Requirements: Convert the data below to a JSON list of strings with one string per line, omitting blank lines.

Information given:
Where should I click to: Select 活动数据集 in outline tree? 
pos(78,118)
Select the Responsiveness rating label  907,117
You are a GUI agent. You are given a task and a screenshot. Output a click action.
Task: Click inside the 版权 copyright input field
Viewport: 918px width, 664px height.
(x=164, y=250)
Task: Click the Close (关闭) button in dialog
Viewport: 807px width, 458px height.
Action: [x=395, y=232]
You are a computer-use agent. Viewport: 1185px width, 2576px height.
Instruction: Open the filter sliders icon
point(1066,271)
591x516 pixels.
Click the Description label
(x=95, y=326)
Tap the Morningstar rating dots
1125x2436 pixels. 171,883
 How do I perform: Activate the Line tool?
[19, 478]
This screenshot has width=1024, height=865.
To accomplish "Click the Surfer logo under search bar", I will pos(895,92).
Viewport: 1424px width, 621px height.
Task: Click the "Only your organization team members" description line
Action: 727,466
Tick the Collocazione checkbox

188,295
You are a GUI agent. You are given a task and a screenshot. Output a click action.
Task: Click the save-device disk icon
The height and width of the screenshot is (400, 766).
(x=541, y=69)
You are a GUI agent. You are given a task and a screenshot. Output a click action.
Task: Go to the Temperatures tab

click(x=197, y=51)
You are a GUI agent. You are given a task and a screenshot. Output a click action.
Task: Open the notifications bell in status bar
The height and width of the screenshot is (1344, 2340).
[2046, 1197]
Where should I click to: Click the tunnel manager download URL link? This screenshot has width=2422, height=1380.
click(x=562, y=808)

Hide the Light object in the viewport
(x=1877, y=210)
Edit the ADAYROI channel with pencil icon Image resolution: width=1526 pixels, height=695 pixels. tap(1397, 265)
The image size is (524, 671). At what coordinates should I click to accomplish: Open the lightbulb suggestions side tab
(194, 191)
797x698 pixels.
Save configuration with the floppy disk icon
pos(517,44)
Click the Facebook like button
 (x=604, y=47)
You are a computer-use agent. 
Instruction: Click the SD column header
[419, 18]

Exercise response:
[
  "Where should I click to: Select 活动数据集 in outline tree? ",
  "pos(78,118)",
  "Select the Responsiveness rating label  907,117",
  "You are a GUI agent. You are given a task and a screenshot. Output a click action.",
  "Task: Click inside the 版权 copyright input field",
  "Viewport: 918px width, 664px height.",
  "(x=164, y=250)",
  "Task: Click the Close (关闭) button in dialog",
  "Viewport: 807px width, 458px height.",
  "Action: [x=395, y=232]",
  "You are a computer-use agent. Viewport: 1185px width, 2576px height.",
  "Instruction: Open the filter sliders icon",
  "point(1066,271)",
  "591x516 pixels.",
  "Click the Description label",
  "(x=95, y=326)",
  "Tap the Morningstar rating dots",
  "1125x2436 pixels. 171,883",
  " How do I perform: Activate the Line tool?",
  "[19, 478]",
  "This screenshot has width=1024, height=865.",
  "To accomplish \"Click the Surfer logo under search bar\", I will pos(895,92).",
  "Viewport: 1424px width, 621px height.",
  "Task: Click the \"Only your organization team members\" description line",
  "Action: 727,466",
  "Tick the Collocazione checkbox",
  "188,295",
  "You are a GUI agent. You are given a task and a screenshot. Output a click action.",
  "Task: Click the save-device disk icon",
  "The height and width of the screenshot is (400, 766).",
  "(x=541, y=69)",
  "You are a GUI agent. You are given a task and a screenshot. Output a click action.",
  "Task: Go to the Temperatures tab",
  "click(x=197, y=51)",
  "You are a GUI agent. You are given a task and a screenshot. Output a click action.",
  "Task: Open the notifications bell in status bar",
  "The height and width of the screenshot is (1344, 2340).",
  "[2046, 1197]",
  "Where should I click to: Click the tunnel manager download URL link? This screenshot has width=2422, height=1380.",
  "click(x=562, y=808)",
  "Hide the Light object in the viewport",
  "(x=1877, y=210)",
  "Edit the ADAYROI channel with pencil icon Image resolution: width=1526 pixels, height=695 pixels. tap(1397, 265)",
  "The image size is (524, 671). At what coordinates should I click to accomplish: Open the lightbulb suggestions side tab",
  "(194, 191)",
  "797x698 pixels.",
  "Save configuration with the floppy disk icon",
  "pos(517,44)",
  "Click the Facebook like button",
  " (x=604, y=47)",
  "You are a computer-use agent. ",
  "Instruction: Click the SD column header",
  "[419, 18]"
]